Artikel 19b Een aanbieder van een onlinedienst voor het delen van inhoud stelt de door de gebruikers van zijn dienst aangeboden opnames van uitvoeringen, fonogrammen, eerste vastleggingen van films, opnames van programma’s, of reproducties daarvan, beschikbaar voor het publiek of maakt die op grond van deze wet beschermde prestaties anderszins openbaar.
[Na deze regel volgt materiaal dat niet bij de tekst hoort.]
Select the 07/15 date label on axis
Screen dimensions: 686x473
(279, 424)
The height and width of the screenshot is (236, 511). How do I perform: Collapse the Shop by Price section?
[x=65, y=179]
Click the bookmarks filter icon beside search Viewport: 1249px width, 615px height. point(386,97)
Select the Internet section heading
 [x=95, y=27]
De artikelen 17d, 29c, eerste tot en met achtste lid, 29d en 29e van de Auteurswet zijn van overeenkomstige toepassing.

Artikel 19c 1 Op een collectieve beheersorganisatie als bedoeld in artikel 1, onderdeel d, van de Wet toezicht en geschillenbeslechting collectieve beheersorganisaties auteurs- en naburige rechten die een niet-exclusieve licentie voor niet-commerciële doeleinden verleent aan een cultureel erfgoedinstelling voor het reproduceren, in het verkeer brengen, beschikbaar stellen voor het publiek of anderszins openbaar maken van een opname van een uitvoering, fonogram, eerste vastlegging van een film, perspublicatie of opname van een programma, of een reproductie daarvan, die permanent deel uitmaken van de collectie van die erfgoedinstelling en de op grond van deze wet beschermde prestaties niet in de handel verkrijgbaar zijn, zijn artikel 17d en de eerste paragraaf van hoofdstuk IVa van de Auteurswet van overeenkomstige toepassing.
2 Op een collectieve beheersorganisatie als bedoeld in artikel 1, onderdeel d, van de Wet toezicht en geschillenbeslechting collectieve beheersorganisaties auteurs- en naburige rechten die een licentie een verruimde werking verleent voor het gebruik van op grond van deze wet beschermde prestaties, zijn de artikelen 17d en 45 van de Auteurswet van overeenkomstige toepassing.

Artikel 20 1 Op verzoek van een of meer naar het oordeel van de Minister van Justitie representatieve organisaties van bedrijfs- of beroepsgenoten, die rechtspersonen met volledige rechtsbevoegdheid zijn en die ten doel hebben de behartiging van de belangen van personen die beroeps- of bedrijfsmatig opnamen of reprodukties daarvan, verkopen, verhuren, uitlenen, afleveren of anderszins in het verkeer brengen dan wel voor die doeleinden invoeren, aanbieden of in voorraad hebben, kan voornoemde minister bepalen dat door hem aangewezen beroeps- of bedrijfsgenoten verplicht zijn hun administratie te voeren op een nader door hem aan te geven wijze.
2 Hij die de in het vorige lid bedoelde verplichting niet nakomt, wordt gestraft met een geldboete van de tweede categorie. Het feit is een overtreding.